(Estratto del testo)
┏━━

Dalla Chiesa
Domani la Chiesa ricorda san Francesco, il poverello di Assisi
Giovanni di Pietro Bernardone, questo è il suo vero nome, ha cambiato il mondo, cambiando se stesso. Figlio di un rivenditore di stoffe, affittuario, prestasoldi, e chissà che altro, con la fissa o meglio la smania di diventare un Vip, come diremmo noi oggi. E con lui tutta la sua famiglia, in special modo il figlio maggiore Francesco. Perché quando Pietro ritornò in Italia, ad Assisi, da uno dei suoi soliti viaggi commerciali, monna Pica, la sposa presa sicuramente in Francia aveva “dato alla luce” il suo figlio e lo fece battezzare, in san Rufino, vescovo e martire a cui era dedicata la cattedrale assisana, con il nome di Giovanni. Non potendolo ribattezzare cominciò a chiamarlo Francesco. Era l’anno 1181 o l’82.
Fu un ragazzo come tutti gli altri della sua età. Non molto alto, ma vivace e con la voglia di spaccare il mondo. Ebbe sicuramente una buona educazione religiosa. La madre era una donna perbene e devota, gli insegnò le preghiere e a parlar francese, facendolo sognare, raccontandogli storie di cavalieri, di avventure, di maghi e draghi volanti. Passata la pubertà, si ritrovò a correre dietro alle fanciulle come fanno tutti i ragazzi della sua età, e siccome il padre non gli faceva mancare niente, spendeva a destra e a manca. Balli, cene, spettacoli, danze e feste fino a notte inoltrata a non finire… come se non ci fosse un domani. Dentro il cuore si faceva largo il sogno di Francesco: diventare cavaliere e partire per la guerra. Al padre la cosa andava più che bene, cavaliere il figlio, nobile la famiglia, onori, soldi, titoli e quanta fama. Cominciò a sfregarsi le mani, sognando a bocca aperta. Ma gli onori e i titoli e la fama non verranno nel modo che pensava il padre. La guerra di cui vi voglio parlare non è quella che si fa con spade e lance, non è quella combattuta contro Perugia, né quella contro l’Imperatore né tanto meno contro i musulmani alle Crociate.
La guerra sarà con se stesso. Cambierà radicalmente tutto, già dai sogni. Sì, i sogni non erano più quelli fatti da bambino, ma incubi, e abitati da voci strane, la voce di uno che parlava in modo complicato e che faceva domande strane: “Francesco, è più nobile seguire il servo o il padrone? Perché dunque ti sei messo a seguire il servo?”. Domande alle quali un ragazzo come Francesco non saprebbe rispondere. Da quando i suoi occhi incrociarono quelli del Crocifisso parlante di san Damiano, non era più lui. Abbandonò tutti e tutto. La famiglia, gli amici, le ragazze ed i divertimenti per un nuovo amore: Gesù crocifisso. Quel Gesù che pendeva dalla croce gli aveva chiesto di riparargli la casa, che minacciava di cadere in rovina. Ma il nostro amico non poteva sapere che quello strano ordine era un comando ambiguo, che nascondeva qualcosa (che succederà poi verso la sua fine).

┗━━

(Consegna 1) Riproduci il brano su san Francesco cominciando da "La guerra sarà" e proseguendo fino a "la sua fine).".
(Consegna 2) In base al brano su san Francesco, con quale nome fu battezzato il figlio di monna Pica nella cattedrale di san Rufino?

(Righe estratte)

┏━━

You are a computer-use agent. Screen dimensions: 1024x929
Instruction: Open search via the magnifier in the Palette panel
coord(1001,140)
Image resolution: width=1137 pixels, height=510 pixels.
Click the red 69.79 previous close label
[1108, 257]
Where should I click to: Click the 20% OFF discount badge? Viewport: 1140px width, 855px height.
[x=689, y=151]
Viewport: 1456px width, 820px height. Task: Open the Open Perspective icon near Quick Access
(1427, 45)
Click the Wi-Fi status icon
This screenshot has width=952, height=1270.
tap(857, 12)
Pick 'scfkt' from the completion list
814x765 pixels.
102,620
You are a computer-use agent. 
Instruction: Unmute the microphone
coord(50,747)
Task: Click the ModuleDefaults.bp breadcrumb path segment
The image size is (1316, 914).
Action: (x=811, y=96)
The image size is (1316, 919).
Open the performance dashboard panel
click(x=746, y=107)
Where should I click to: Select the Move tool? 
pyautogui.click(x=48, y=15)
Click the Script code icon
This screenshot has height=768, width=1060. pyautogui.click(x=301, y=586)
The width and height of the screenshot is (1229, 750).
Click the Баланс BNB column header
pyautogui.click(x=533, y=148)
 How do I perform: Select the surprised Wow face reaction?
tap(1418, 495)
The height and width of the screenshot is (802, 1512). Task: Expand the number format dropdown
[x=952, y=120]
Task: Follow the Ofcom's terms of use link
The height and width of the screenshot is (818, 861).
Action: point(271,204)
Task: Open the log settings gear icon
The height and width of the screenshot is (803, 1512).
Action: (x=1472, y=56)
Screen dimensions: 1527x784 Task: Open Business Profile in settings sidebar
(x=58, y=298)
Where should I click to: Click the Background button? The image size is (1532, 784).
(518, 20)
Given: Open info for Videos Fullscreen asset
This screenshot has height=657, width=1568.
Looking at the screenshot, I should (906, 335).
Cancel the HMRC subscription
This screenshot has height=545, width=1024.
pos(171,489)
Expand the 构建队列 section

┗━━

(Risposta 1)
La guerra sarà con se stesso. Cambierà radicalmente tutto, già dai sogni. Sì, i sogni non erano più quelli fatti da bambino, ma incubi, e abitati da voci strane, la voce di uno che parlava in modo complicato e che faceva domande strane: “Francesco, è più nobile seguire il servo o il padrone? Perché dunque ti sei messo a seguire il servo?”. Domande alle quali un ragazzo come Francesco non saprebbe rispondere. Da quando i suoi occhi incrociarono quelli del Crocifisso parlante di san Damiano, non era più lui. Abbandonò tutti e tutto. La famiglia, gli amici, le ragazze ed i divertimenti per un nuovo amore: Gesù crocifisso. Quel Gesù che pendeva dalla croce gli aveva chiesto di riparargli la casa, che minacciava di cadere in rovina. Ma il nostro amico non poteva sapere che quello strano ordine era un comando ambiguo, che nascondeva qualcosa (che succederà poi verso la sua fine).

(Risposta 2) Con il nome di Giovanni.